■ Data records ■

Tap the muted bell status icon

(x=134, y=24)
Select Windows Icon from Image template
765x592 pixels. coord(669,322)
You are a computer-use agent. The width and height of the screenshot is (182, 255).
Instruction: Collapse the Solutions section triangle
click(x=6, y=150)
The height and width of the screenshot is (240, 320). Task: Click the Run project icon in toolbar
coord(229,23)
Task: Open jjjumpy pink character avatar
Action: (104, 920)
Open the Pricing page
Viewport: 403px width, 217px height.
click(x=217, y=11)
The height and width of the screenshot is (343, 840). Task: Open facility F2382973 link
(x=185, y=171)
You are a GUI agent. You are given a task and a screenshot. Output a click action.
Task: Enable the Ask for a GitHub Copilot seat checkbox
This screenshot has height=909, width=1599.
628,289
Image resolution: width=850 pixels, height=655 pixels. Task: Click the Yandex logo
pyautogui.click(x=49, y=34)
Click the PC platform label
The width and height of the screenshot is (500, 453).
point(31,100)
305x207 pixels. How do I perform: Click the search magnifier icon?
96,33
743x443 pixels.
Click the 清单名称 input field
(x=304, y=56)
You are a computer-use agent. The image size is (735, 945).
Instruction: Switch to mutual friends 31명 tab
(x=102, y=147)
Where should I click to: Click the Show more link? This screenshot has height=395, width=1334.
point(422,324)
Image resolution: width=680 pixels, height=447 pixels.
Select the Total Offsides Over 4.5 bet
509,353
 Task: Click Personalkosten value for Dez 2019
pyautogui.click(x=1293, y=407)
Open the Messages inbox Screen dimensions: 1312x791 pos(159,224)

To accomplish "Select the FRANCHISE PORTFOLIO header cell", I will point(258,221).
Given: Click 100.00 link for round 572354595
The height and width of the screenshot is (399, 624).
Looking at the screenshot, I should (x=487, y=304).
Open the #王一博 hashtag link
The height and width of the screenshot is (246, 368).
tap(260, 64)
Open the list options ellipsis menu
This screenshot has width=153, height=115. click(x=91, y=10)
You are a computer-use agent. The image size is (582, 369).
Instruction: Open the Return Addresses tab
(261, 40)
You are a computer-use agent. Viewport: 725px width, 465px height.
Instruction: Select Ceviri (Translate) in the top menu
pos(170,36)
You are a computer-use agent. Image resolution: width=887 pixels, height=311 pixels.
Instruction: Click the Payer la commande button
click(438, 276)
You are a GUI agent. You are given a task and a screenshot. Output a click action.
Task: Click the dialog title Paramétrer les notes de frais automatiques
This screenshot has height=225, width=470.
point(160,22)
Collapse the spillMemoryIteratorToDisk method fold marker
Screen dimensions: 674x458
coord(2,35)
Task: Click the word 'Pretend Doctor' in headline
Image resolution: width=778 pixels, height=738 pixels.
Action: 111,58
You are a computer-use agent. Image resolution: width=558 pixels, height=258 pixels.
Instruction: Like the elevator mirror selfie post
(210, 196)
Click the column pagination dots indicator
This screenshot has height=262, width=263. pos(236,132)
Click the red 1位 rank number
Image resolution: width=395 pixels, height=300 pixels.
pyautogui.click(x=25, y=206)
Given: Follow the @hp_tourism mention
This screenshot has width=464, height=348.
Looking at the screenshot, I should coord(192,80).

■ Problem statement ■
The entries above hold the needed span. Transcribe exactly the lines from the one with "Instruction: Switch to mutual friends 31명 tab" to the one with "Open the Messages", both included.

■ Your response ■
Instruction: Switch to mutual friends 31명 tab
(x=102, y=147)
Where should I click to: Click the Show more link? This screenshot has height=395, width=1334.
point(422,324)
Image resolution: width=680 pixels, height=447 pixels.
Select the Total Offsides Over 4.5 bet
509,353
 Task: Click Personalkosten value for Dez 2019
pyautogui.click(x=1293, y=407)
Open the Messages inbox Screen dimensions: 1312x791 pos(159,224)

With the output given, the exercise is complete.